=== Texto citado ===
----
Por Celeste Lopes Gonçalves
Vice-presidente da Direção da Médicos do Mundo
Hoje vamos falar de Cobertura Universal de Saúde (CUS), o que significa que todas as pessoas tenham acesso aos serviços de saúde de que precisam, quando e onde precisam, sem impedimentos financeiros.
Na realidade, o Dia Internacional da Cobertura Universal de Saúde foi aprovado em 12 dezembro de 2017 e é celebrado pela segunda vez em 2019. António Guterres, enquanto secretário-geral da ONU pede, então, investimento imediato de todos os países do mundo, na CUS, referindo ser inaceitável que metade da população mundial ainda não tenha acesso a esses serviços.
Em 23 de setembro de 2019, a Assembleia Geral das Nações Unidas, em Nova Iorque, conseguiu fazer aprovar, pelos líderes mundiais, uma Declaração Política de Alto Nível sobre CUS. Foi o acordo mais abrangente já alguma vez alcançado sobre saúde, tendo os Estados-membros assumido o compromisso de avançar até 2030 para a CUS.
Este compromisso inclui várias áreas de ação: mecanismos para evitar dificuldades financeiras causadas por problemas de saúde; intervenções de grande impacto para combater doenças; e um maior investimento na proteção da saúde das mulheres e crianças. A CUS é assim um dos objetivos de Desenvolvimento Sustentável na Agenda 2030.
Os factos que levaram a estes compromissos mundiais são gritantes (ONU, abril de 2021):
• Pelo menos, metade da população mundial ainda não beneficia de cobertura integral dos serviços de saúde essenciais.
• Há cerca de 100 milhões de pessoas que ainda vivem em situações de pobreza extrema, porque têm de pagar pelos serviços de saúde.
• Mais de 800 milhões de pessoas (quase 12% da população mundial) gastam, pelo menos, 10% dos seus orçamentos familiares em cuidados de saúde.
A questão que se coloca é como podem os países progredir no sentido de alcançarem a CUS?
É um caminho que exige o reforço dos sistemas de saúde em todos os países. Os investimentos em cuidados de saúde primários de qualidade são a base para se atingir uma cobertura universal, sendo a forma mais eficaz de garantir o acesso a cuidados essenciais de saúde. É também necessário uma boa governação, sistemas robustos no fornecimento de medicamentos e tecnologias de saúde, assim como sistemas de informação em saúde eficazes.
----
=== Instruções do exercício ===
a) Reescreva em forma de lista o parágrafo do texto sobre a Cobertura Universal de Saúde que começa por "Este compromisso inclui várias áreas de ação", mantendo os factos principais.
b) Segundo o texto sobre a Cobertura Universal de Saúde, em que data foi aprovado o Dia Internacional da Cobertura Universal de Saúde?
c) Prossiga o texto sobre a Cobertura Universal de Saúde a partir da última frase apresentada.
Os itens provêm de uma fonte diferente da do texto.

=== Material de estudo ===
----
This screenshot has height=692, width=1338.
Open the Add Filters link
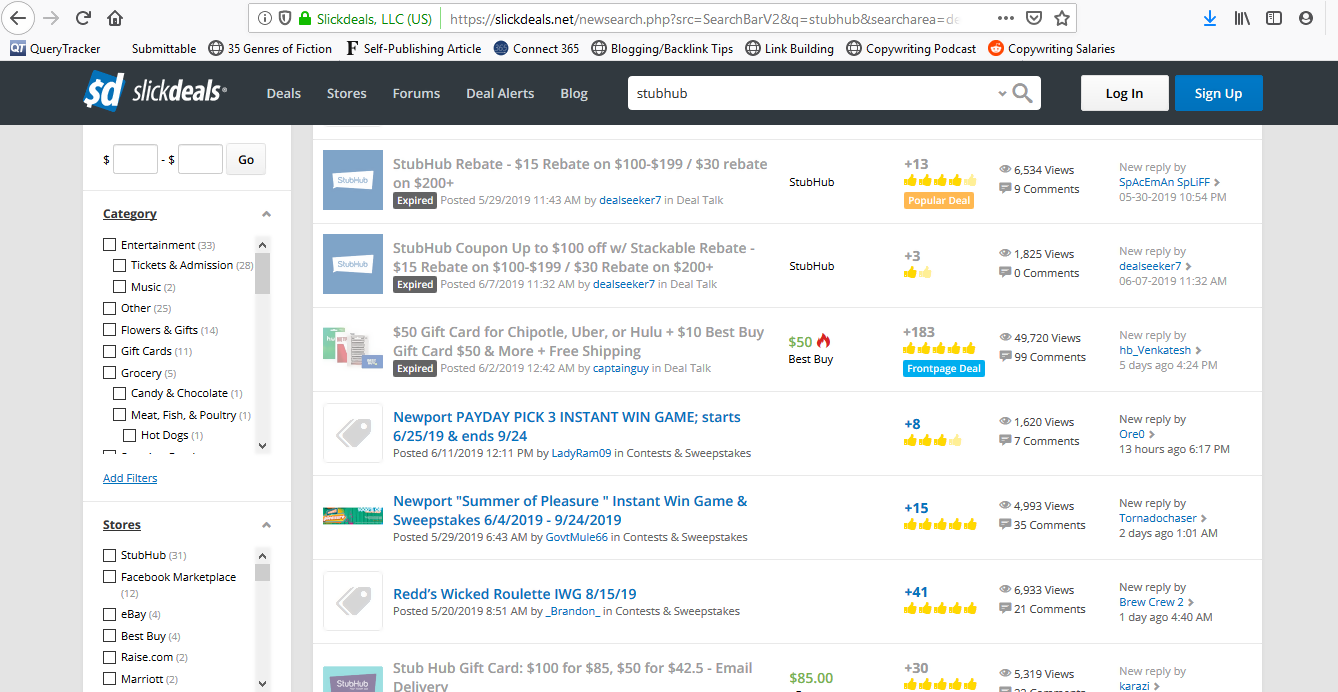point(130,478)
----
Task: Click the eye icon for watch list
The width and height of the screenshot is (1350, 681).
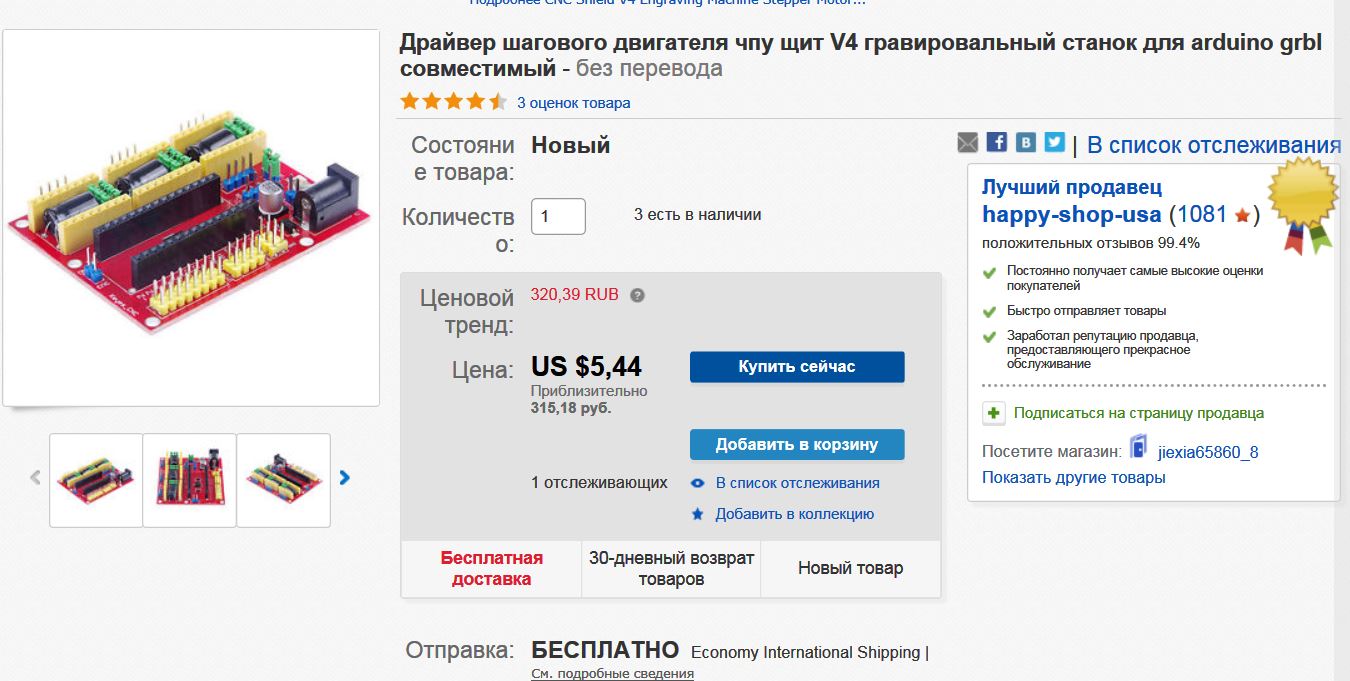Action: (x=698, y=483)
----
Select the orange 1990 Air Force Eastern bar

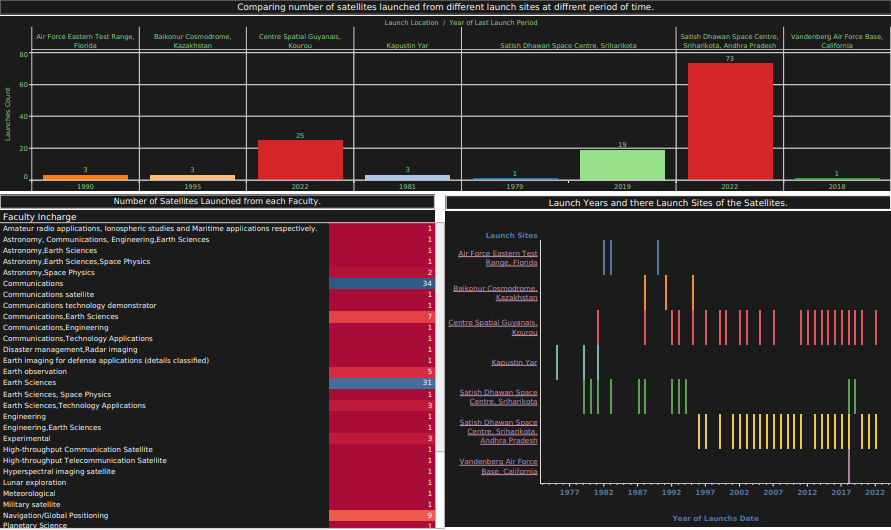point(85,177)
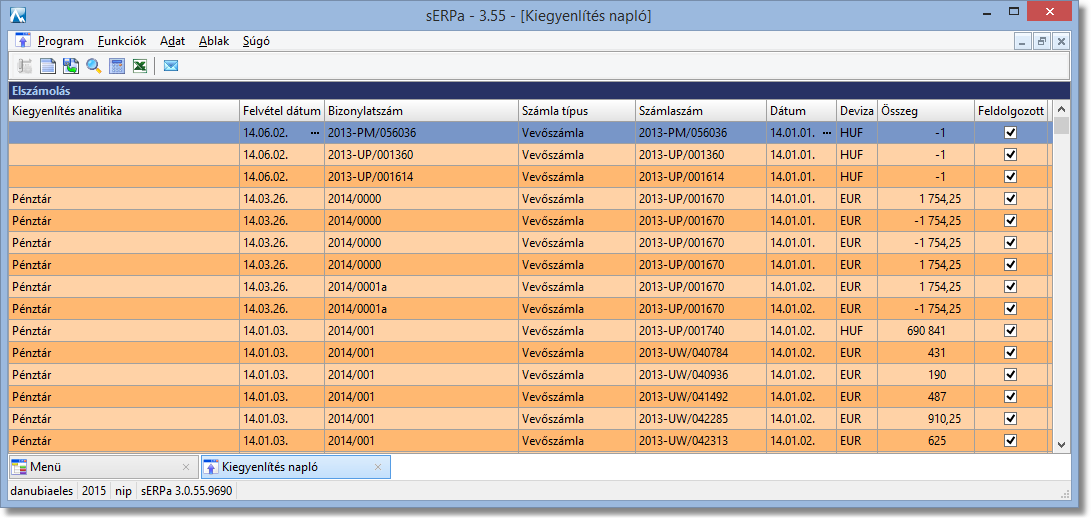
----
=== Respostas ===
a)
O compromisso abrange:
- mecanismos para evitar dificuldades financeiras causadas por problemas de saúde;
- intervenções de grande impacto no combate a doenças;
- maior investimento na proteção da saúde das mulheres e crianças.
A CUS é um dos objetivos de Desenvolvimento Sustentável da Agenda 2030.

b) Em 12 de dezembro de 2017.

c)
Mas falar de CUS, não é apenas falar de sistemas de saúde. É também atuar nos determinantes que se relacionam com esta questão como a equidade, prioridades de desenvolvimento, inclusão e coesão social.
Porquê a importância dos Cuidados de Saúde Primários (CSP)?
Os CSP são uma abordagem à saúde e bem-estar centrada nas necessidades e circunstâncias de indivíduos, famílias e comunidades. Os CSP garantem que as pessoas recebem cuidados completos, desde a promoção e prevenção, até ao tratamento, reabilitação e cuidados paliativos, tão próximo quanto possível do seu ambiente quotidiano.
Qual a situação em Portugal?
Portugal lidera na Cobertura Universal de Saúde entre países lusófonos, segundo um relatório global da ONU e do Banco Mundial, de 2017. Este documento revela ainda que cerca de 80% dos portugueses têm acesso a serviços básicos de saúde. Por outro lado, os CSP em Portugal são universais. A reforma dos CSP (2005) foi moderna e inovadora: orientada para os utentes e para a comunidade, pequenas unidades multiprofissionais organizadas por listas de utentes (Unidades de Saúde Familiar), pequenas áreas geográficas (Unidade de Saúde Comunitária) e comunidade no seu conjunto (Unidades de Saúde Pública).
Combinam-se várias abordagens: a mais personalizada privilegia a liberdade de escolha do médico; as outras permitem melhor conhecimento e intervenção no terreno, reduzindo desigualdades e indo ao encontro dos mais vulneráveis. A grande questão que se coloca é, nalguns casos, o problema da acessibilidade pelos utentes, dependendo da evolução do modelo organizacional implementado localmente.
No entanto, a realidade de hoje é de que, em Portugal, a pandemia acentuou desigualdades na saúde, educação e no trabalho, de acordo com o relatório “Portugal, Balanço Social 2020- um retrato do País e os efeitos da pandemia”, investigação do Nova SBE e da Fundação la Caixa /BPI. É referido que “a pandemia afetou particularmente a saúde mental dos mais pobres, dos menos escolarizados e dos desempregados, sendo os grupos mais afetados os jovens e as mulheres. De acordo com os investigadores, em 2019, Portugal continuava acima da média da União Europeia, no respeitante aos indicadores de pobreza ou exclusão social (21,6%), risco de pobreza (17,2%) e privação material (5,6%).
Vivemos, por isso, um momento particular de aumento de pessoas marginalizadas, mais vulneráveis e com mais necessidades de saúde. A Médicos do Mundo continua a contribuir para uma melhor CUS, prestando cuidados de saúde às populações marginalizadas, fragilizadas e excluídas, um pouco por todo o país.
Estamos cientes que não chegamos a toda esta população e que é necessário um maior investimento público e de outras organizações sociais, trabalhando em rede e de uma forma integrada e complementar, agora mais do que nunca!
Referências:
Biscaia A, Martins J, Carreira M, Fronteira I, Antunes A, Ferrinho P. Cuidados de Saúde Primários em
Portugal - Reformar para Novos Sucessos 2a ed. Lisboa: Padrões Culturais Editora; 2006.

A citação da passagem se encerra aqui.